Copy the following items word for word, changing nothing.

[Records from a pointing dataset]
— BEGIN —
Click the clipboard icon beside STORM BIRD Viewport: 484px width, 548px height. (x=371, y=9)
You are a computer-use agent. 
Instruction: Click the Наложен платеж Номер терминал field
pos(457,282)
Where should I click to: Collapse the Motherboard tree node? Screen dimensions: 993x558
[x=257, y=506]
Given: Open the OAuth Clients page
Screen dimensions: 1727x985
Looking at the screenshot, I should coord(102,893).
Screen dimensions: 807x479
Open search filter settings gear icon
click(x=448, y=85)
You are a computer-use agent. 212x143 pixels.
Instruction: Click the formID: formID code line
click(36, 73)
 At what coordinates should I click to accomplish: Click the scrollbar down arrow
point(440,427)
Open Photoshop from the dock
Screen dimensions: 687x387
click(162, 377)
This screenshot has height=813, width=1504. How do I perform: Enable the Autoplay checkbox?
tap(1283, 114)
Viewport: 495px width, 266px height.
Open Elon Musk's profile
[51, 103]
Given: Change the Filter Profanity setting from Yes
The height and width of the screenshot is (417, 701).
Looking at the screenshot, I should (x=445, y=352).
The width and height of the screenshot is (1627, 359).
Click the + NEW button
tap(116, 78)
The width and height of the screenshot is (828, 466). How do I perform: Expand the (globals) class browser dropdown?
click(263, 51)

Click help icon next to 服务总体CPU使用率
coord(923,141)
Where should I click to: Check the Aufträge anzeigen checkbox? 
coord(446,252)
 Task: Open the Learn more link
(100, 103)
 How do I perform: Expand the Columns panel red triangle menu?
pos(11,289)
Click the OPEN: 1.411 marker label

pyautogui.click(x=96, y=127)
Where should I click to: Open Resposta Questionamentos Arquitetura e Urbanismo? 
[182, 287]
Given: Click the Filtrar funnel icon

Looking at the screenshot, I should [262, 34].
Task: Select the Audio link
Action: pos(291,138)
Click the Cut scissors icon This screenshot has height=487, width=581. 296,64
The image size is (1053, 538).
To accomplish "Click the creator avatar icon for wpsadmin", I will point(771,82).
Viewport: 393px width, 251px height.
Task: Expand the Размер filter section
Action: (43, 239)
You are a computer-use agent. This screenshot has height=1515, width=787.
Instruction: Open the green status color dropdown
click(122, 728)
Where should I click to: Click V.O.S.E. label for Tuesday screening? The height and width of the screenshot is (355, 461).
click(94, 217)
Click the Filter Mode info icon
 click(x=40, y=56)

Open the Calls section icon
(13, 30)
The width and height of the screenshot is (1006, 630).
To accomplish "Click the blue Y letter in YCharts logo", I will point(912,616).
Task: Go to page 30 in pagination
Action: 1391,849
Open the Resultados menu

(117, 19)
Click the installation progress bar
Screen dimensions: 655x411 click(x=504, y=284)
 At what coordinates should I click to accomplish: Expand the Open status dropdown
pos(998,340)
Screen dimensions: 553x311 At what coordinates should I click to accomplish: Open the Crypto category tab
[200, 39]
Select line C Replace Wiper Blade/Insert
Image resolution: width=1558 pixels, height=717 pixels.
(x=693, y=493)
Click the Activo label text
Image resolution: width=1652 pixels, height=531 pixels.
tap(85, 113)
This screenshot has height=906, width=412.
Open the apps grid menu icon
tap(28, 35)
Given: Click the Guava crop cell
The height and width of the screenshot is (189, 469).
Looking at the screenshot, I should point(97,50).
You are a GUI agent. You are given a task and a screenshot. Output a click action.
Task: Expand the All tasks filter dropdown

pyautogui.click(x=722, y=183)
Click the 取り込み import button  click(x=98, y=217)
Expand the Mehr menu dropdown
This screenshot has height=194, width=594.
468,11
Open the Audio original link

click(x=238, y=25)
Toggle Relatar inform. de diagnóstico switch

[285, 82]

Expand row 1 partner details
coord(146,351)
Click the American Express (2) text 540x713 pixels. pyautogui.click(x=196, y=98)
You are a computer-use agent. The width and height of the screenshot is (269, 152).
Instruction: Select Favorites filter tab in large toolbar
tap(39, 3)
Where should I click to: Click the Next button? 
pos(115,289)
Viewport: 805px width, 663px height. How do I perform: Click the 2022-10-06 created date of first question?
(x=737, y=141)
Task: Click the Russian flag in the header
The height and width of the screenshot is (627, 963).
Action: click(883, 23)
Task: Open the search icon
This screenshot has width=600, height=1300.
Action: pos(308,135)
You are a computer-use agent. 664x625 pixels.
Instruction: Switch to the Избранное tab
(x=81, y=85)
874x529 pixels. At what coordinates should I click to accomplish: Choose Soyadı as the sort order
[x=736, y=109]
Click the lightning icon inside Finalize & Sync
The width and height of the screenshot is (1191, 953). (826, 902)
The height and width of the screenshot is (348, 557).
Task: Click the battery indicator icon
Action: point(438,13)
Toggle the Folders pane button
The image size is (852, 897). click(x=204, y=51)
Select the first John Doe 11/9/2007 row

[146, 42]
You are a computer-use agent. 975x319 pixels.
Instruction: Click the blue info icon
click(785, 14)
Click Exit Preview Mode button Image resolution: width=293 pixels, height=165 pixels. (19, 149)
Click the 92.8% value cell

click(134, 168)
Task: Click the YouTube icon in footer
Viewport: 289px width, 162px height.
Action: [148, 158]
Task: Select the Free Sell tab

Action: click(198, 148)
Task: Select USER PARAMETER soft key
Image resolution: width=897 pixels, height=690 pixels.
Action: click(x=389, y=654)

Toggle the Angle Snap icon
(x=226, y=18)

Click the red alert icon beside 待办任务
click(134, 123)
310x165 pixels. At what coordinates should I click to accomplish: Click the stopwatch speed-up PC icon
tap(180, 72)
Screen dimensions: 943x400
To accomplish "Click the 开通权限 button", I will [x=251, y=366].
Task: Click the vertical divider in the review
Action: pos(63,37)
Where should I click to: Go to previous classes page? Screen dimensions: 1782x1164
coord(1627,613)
— END —
=== RESULT OF THE EXERCISE ===
Click the clipboard icon beside STORM BIRD Viewport: 484px width, 548px height. (x=371, y=9)
You are a computer-use agent. 
Instruction: Click the Наложен платеж Номер терминал field
pos(457,282)
Where should I click to: Collapse the Motherboard tree node? Screen dimensions: 993x558
[x=257, y=506]
Given: Open the OAuth Clients page
Screen dimensions: 1727x985
Looking at the screenshot, I should coord(102,893).
Screen dimensions: 807x479
Open search filter settings gear icon
click(x=448, y=85)
You are a computer-use agent. 212x143 pixels.
Instruction: Click the formID: formID code line
click(36, 73)
 At what coordinates should I click to accomplish: Click the scrollbar down arrow
point(440,427)
Open Photoshop from the dock
Screen dimensions: 687x387
click(162, 377)
This screenshot has height=813, width=1504. How do I perform: Enable the Autoplay checkbox?
tap(1283, 114)
Viewport: 495px width, 266px height.
Open Elon Musk's profile
[51, 103]
Given: Change the Filter Profanity setting from Yes
The height and width of the screenshot is (417, 701).
Looking at the screenshot, I should (x=445, y=352).
The width and height of the screenshot is (1627, 359).
Click the + NEW button
tap(116, 78)
The width and height of the screenshot is (828, 466). How do I perform: Expand the (globals) class browser dropdown?
click(263, 51)

Click help icon next to 服务总体CPU使用率
coord(923,141)
Where should I click to: Check the Aufträge anzeigen checkbox? 
coord(446,252)
 Task: Open the Learn more link
(100, 103)
 How do I perform: Expand the Columns panel red triangle menu?
pos(11,289)
Click the OPEN: 1.411 marker label

pyautogui.click(x=96, y=127)
Where should I click to: Open Resposta Questionamentos Arquitetura e Urbanismo? 
[182, 287]
Given: Click the Filtrar funnel icon

Looking at the screenshot, I should [262, 34].
Task: Select the Audio link
Action: pos(291,138)
Click the Cut scissors icon This screenshot has height=487, width=581. 296,64
The image size is (1053, 538).
To accomplish "Click the creator avatar icon for wpsadmin", I will point(771,82).
Viewport: 393px width, 251px height.
Task: Expand the Размер filter section
Action: (43, 239)
You are a computer-use agent. This screenshot has height=1515, width=787.
Instruction: Open the green status color dropdown
click(122, 728)
Where should I click to: Click V.O.S.E. label for Tuesday screening? The height and width of the screenshot is (355, 461).
click(94, 217)
Click the Filter Mode info icon
 click(x=40, y=56)

Open the Calls section icon
(13, 30)
The width and height of the screenshot is (1006, 630).
To accomplish "Click the blue Y letter in YCharts logo", I will point(912,616).
Task: Go to page 30 in pagination
Action: 1391,849
Open the Resultados menu

(117, 19)
Click the installation progress bar
Screen dimensions: 655x411 click(x=504, y=284)
 At what coordinates should I click to accomplish: Expand the Open status dropdown
pos(998,340)
Screen dimensions: 553x311 At what coordinates should I click to accomplish: Open the Crypto category tab
[200, 39]
Select line C Replace Wiper Blade/Insert
Image resolution: width=1558 pixels, height=717 pixels.
(x=693, y=493)
Click the Activo label text
Image resolution: width=1652 pixels, height=531 pixels.
tap(85, 113)
This screenshot has height=906, width=412.
Open the apps grid menu icon
tap(28, 35)
Given: Click the Guava crop cell
The height and width of the screenshot is (189, 469).
Looking at the screenshot, I should point(97,50).
You are a GUI agent. You are given a task and a screenshot. Output a click action.
Task: Expand the All tasks filter dropdown

pyautogui.click(x=722, y=183)
Click the 取り込み import button  click(x=98, y=217)
Expand the Mehr menu dropdown
This screenshot has height=194, width=594.
468,11
Open the Audio original link

click(x=238, y=25)
Toggle Relatar inform. de diagnóstico switch

[285, 82]

Expand row 1 partner details
coord(146,351)
Click the American Express (2) text 540x713 pixels. pyautogui.click(x=196, y=98)
You are a computer-use agent. The width and height of the screenshot is (269, 152).
Instruction: Select Favorites filter tab in large toolbar
tap(39, 3)
Where should I click to: Click the Next button? 
pos(115,289)
Viewport: 805px width, 663px height. How do I perform: Click the 2022-10-06 created date of first question?
(x=737, y=141)
Task: Click the Russian flag in the header
The height and width of the screenshot is (627, 963).
Action: click(883, 23)
Task: Open the search icon
This screenshot has width=600, height=1300.
Action: pos(308,135)
You are a computer-use agent. 664x625 pixels.
Instruction: Switch to the Избранное tab
(x=81, y=85)
874x529 pixels. At what coordinates should I click to accomplish: Choose Soyadı as the sort order
[x=736, y=109]
Click the lightning icon inside Finalize & Sync
The width and height of the screenshot is (1191, 953). (826, 902)
The height and width of the screenshot is (348, 557).
Task: Click the battery indicator icon
Action: point(438,13)
Toggle the Folders pane button
The image size is (852, 897). click(x=204, y=51)
Select the first John Doe 11/9/2007 row

[146, 42]
You are a computer-use agent. 975x319 pixels.
Instruction: Click the blue info icon
click(785, 14)
Click Exit Preview Mode button Image resolution: width=293 pixels, height=165 pixels. (19, 149)
Click the 92.8% value cell

click(134, 168)
Task: Click the YouTube icon in footer
Viewport: 289px width, 162px height.
Action: [148, 158]
Task: Select the Free Sell tab

Action: click(198, 148)
Task: Select USER PARAMETER soft key
Image resolution: width=897 pixels, height=690 pixels.
Action: click(x=389, y=654)

Toggle the Angle Snap icon
(x=226, y=18)

Click the red alert icon beside 待办任务
click(134, 123)
310x165 pixels. At what coordinates should I click to accomplish: Click the stopwatch speed-up PC icon
tap(180, 72)
Screen dimensions: 943x400
To accomplish "Click the 开通权限 button", I will [x=251, y=366].
Task: Click the vertical divider in the review
Action: pos(63,37)
Where should I click to: Go to previous classes page? Screen dimensions: 1782x1164
coord(1627,613)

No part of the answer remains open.